In the morning he boarded another plane and flew all day. A little before dark they circled for a landing and out of the ports Coverly could see, in the stormy light, a long, scimitar-shaped atoll with surf breaking on one coast, a huddle of buildings and a rocket-launching platform. The airstrip was small and the pilot took three passes before he made a landing. Coverly swung down from the door and crossed the strip to an office where a clerk translated his orders. He was on Island 93—an installation that was half military and half civilian. His tour of duty would be nine months with a two-week vacation at a rest camp in either Manila or Brisbane; take your pick.
Moses was promoted and he bought a car and rented an apartment. He worked hard at his office and still had a lot of nightwork assigned to him by Mr. Boynton. He saw Beatrice about once a week. This was a pleasant and irresponsible arrangement for he discovered very soon that Beatrice’s marriage had gone on the rocks long before he had stepped into the Marine Room. Chucky was going around with the girl who sang in the band and Beatrice liked to talk about his perfidy and ingratitude. She had given him the money to organize the band. She had supported him. She had even bought his clothes. Beatrice meant to speak bitterly, but it wasn’t in her. The dainty way in which she shaped her words seemed to exclude from them any of the deeper notes of human trouble. She had trouble—plenty of it—but she couldn’t get it into her voice. She was thinking of traveling and spoke of beginning a new life in Mexico, Italy or France. She said she had plenty of money although if this was so Moses wondered why she put up with a broken-down cardboard wardrobe and wore such dilapidated furs. Going unexpectedly to her apartment one night, Moses was not let in until he had cooled his heels in the hallway for some time. From the noises inside he figured that she was entertaining another caller and when he was finally let in he wondered if his rival was hidden in the bathroom or stuffed into the wardrobe. But he was not in any way concerned with the life she led and he stayed long enough to smoke a cigarette and then went out to a movie.

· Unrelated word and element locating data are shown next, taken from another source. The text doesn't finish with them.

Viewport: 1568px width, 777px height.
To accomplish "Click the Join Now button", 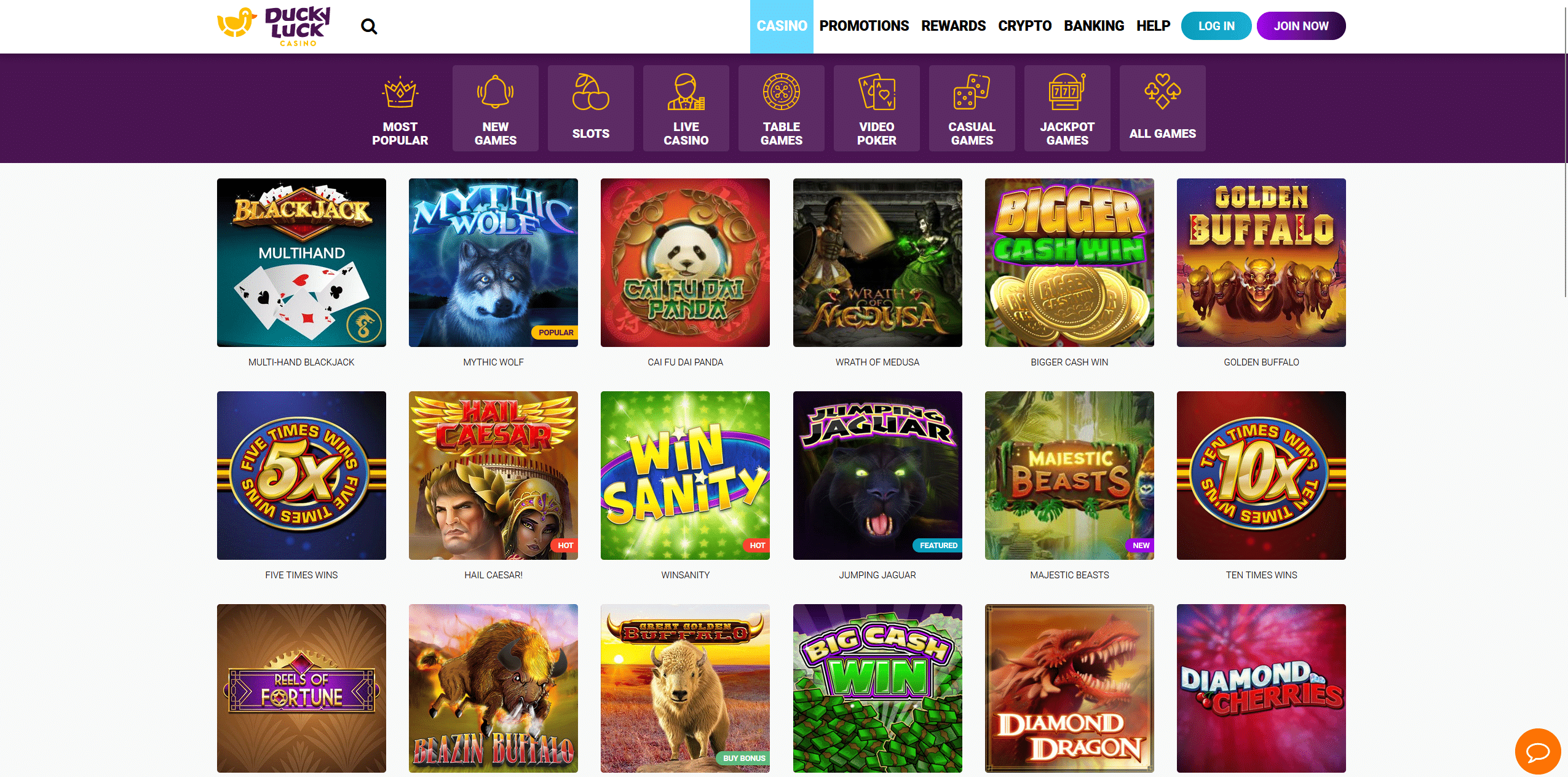I will coord(1301,26).
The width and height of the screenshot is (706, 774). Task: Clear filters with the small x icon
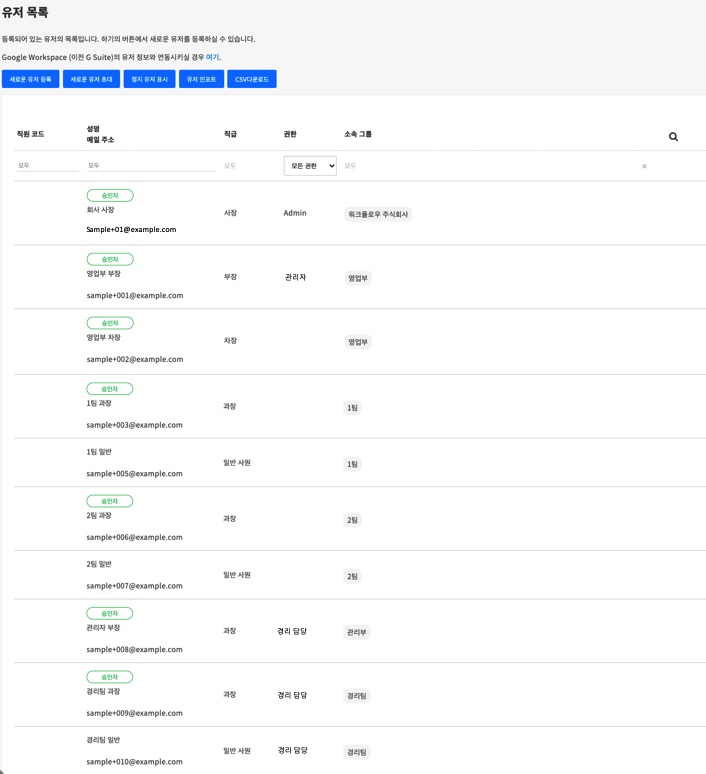(x=644, y=166)
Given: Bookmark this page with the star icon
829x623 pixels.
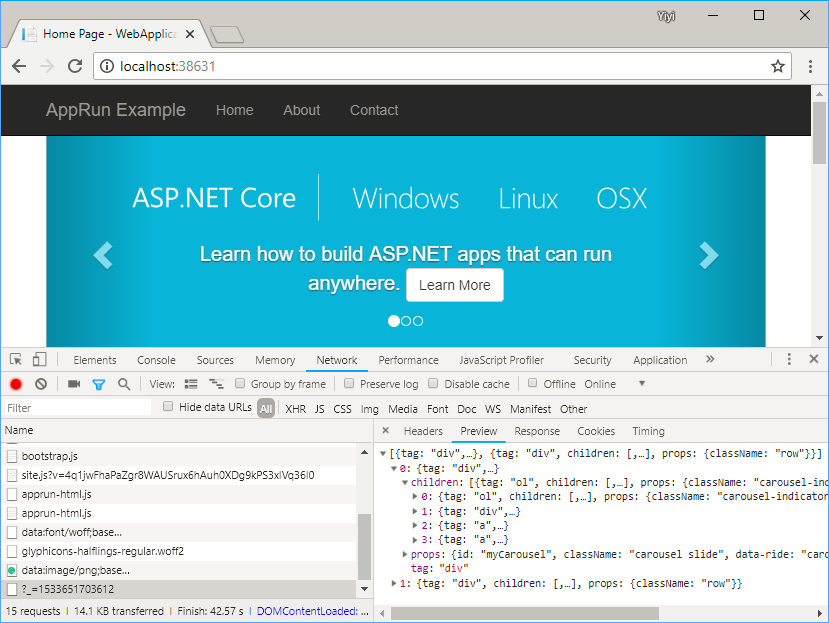Looking at the screenshot, I should (777, 66).
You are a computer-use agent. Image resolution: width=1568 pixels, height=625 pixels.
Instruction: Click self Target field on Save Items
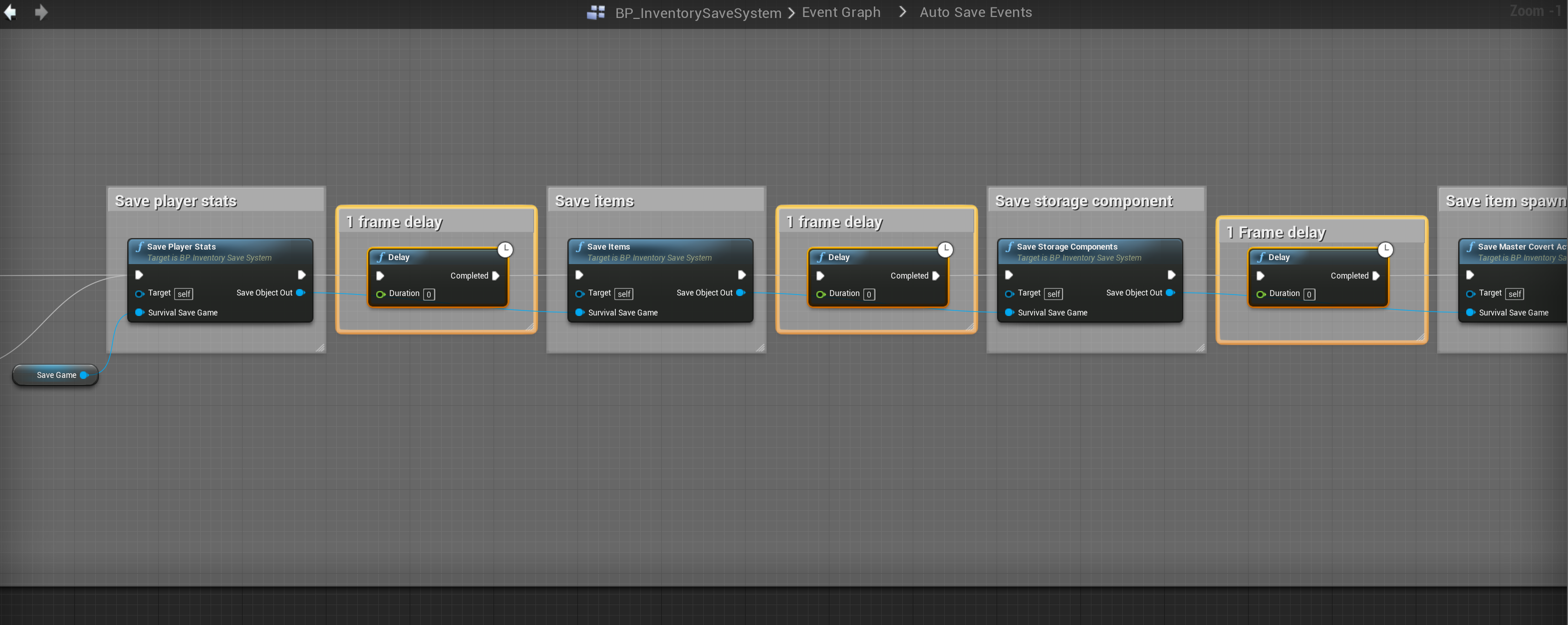coord(624,294)
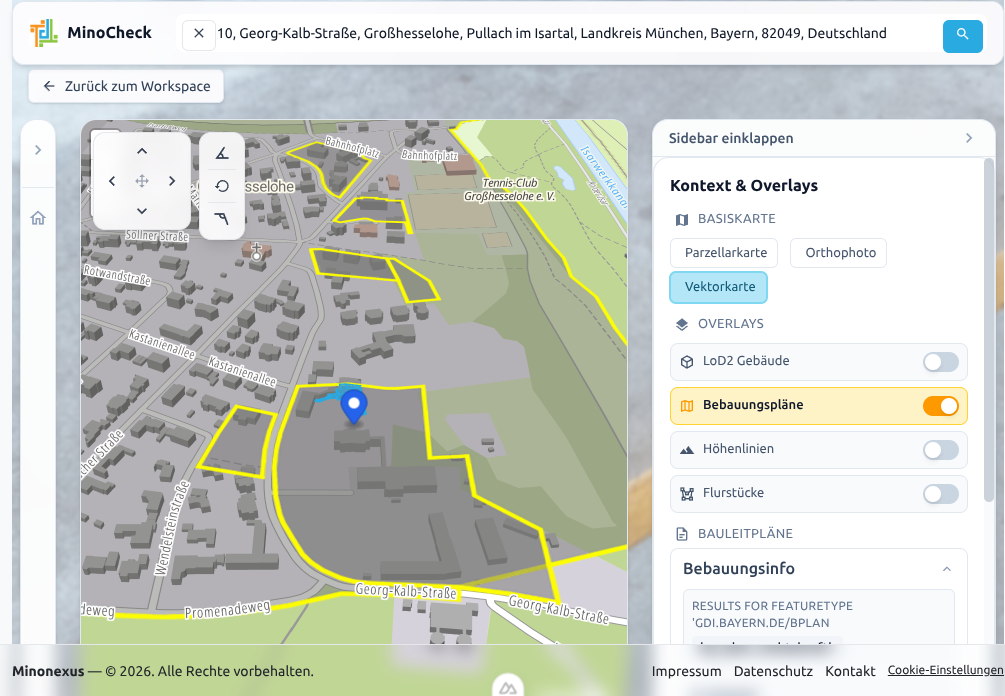Click the recenter crosshair icon on the navigation pad

(x=142, y=182)
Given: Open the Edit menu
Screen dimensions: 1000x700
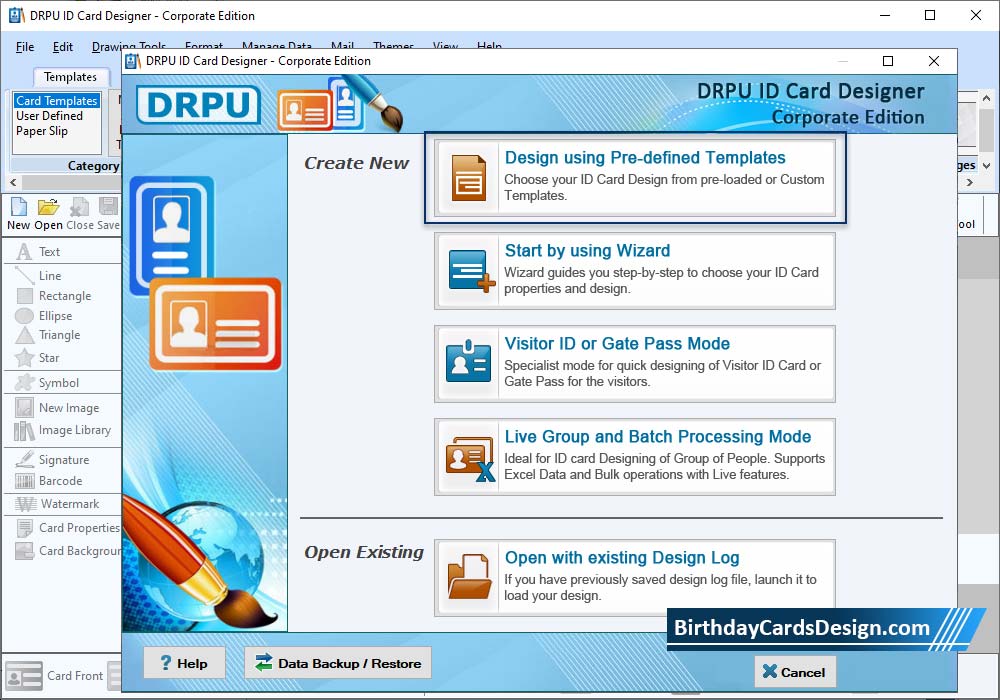Looking at the screenshot, I should (x=63, y=47).
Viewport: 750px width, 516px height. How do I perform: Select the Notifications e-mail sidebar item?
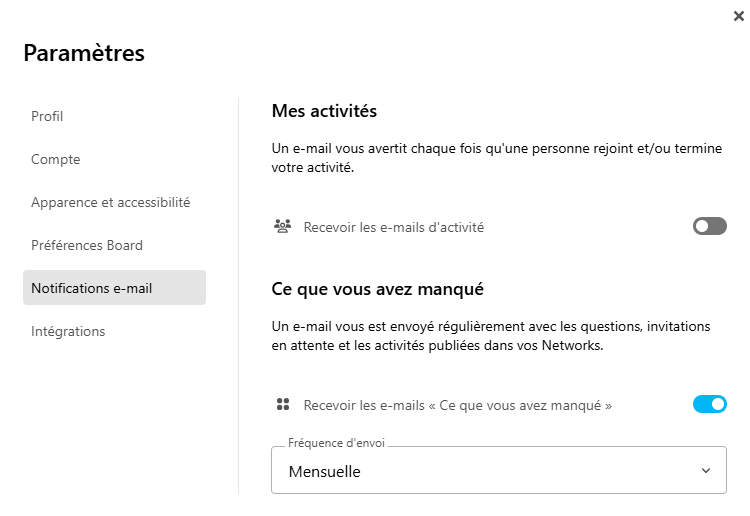point(92,288)
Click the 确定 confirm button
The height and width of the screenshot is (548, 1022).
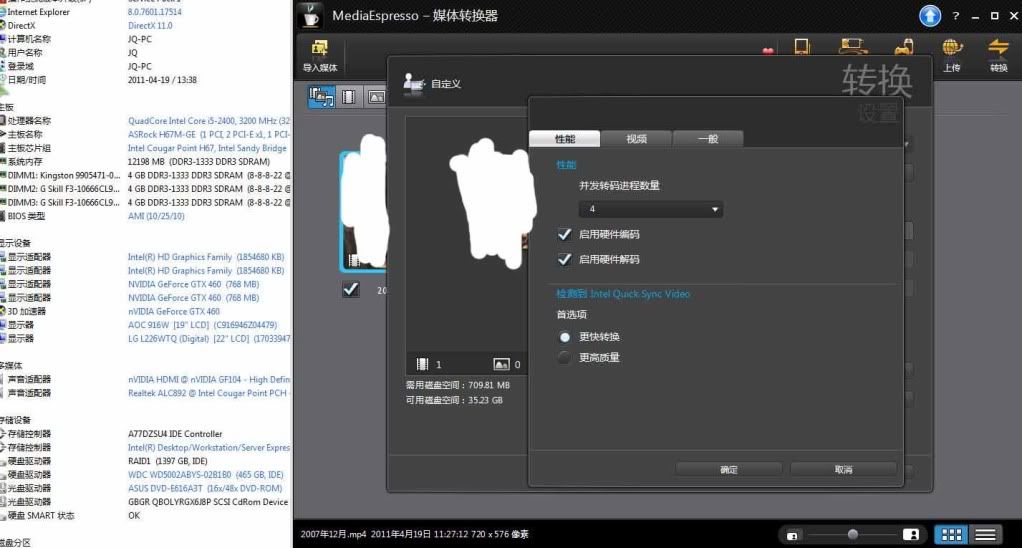click(728, 469)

It was the kind of relationship that was useful and peaceable enough until Moses began to lose interest and then Beatrice got ardent and demanding. She couldn’t reach him at his office but she called his apartment, sometimes nightly, and when he went to see her she would cry and tell him about her artificial and socially ambitious mother and the sternness of Clancy. She moved from her apartment to a hotel and he helped carry her bags. She moved from this hotel to another and he helped her again. One early evening when he had just come in from supper she telephoned to say that she had gotten a singing engagement in Cleveland and would Moses put her on the train? He said that he would. She said she was home and gave him another address and he took a taxi.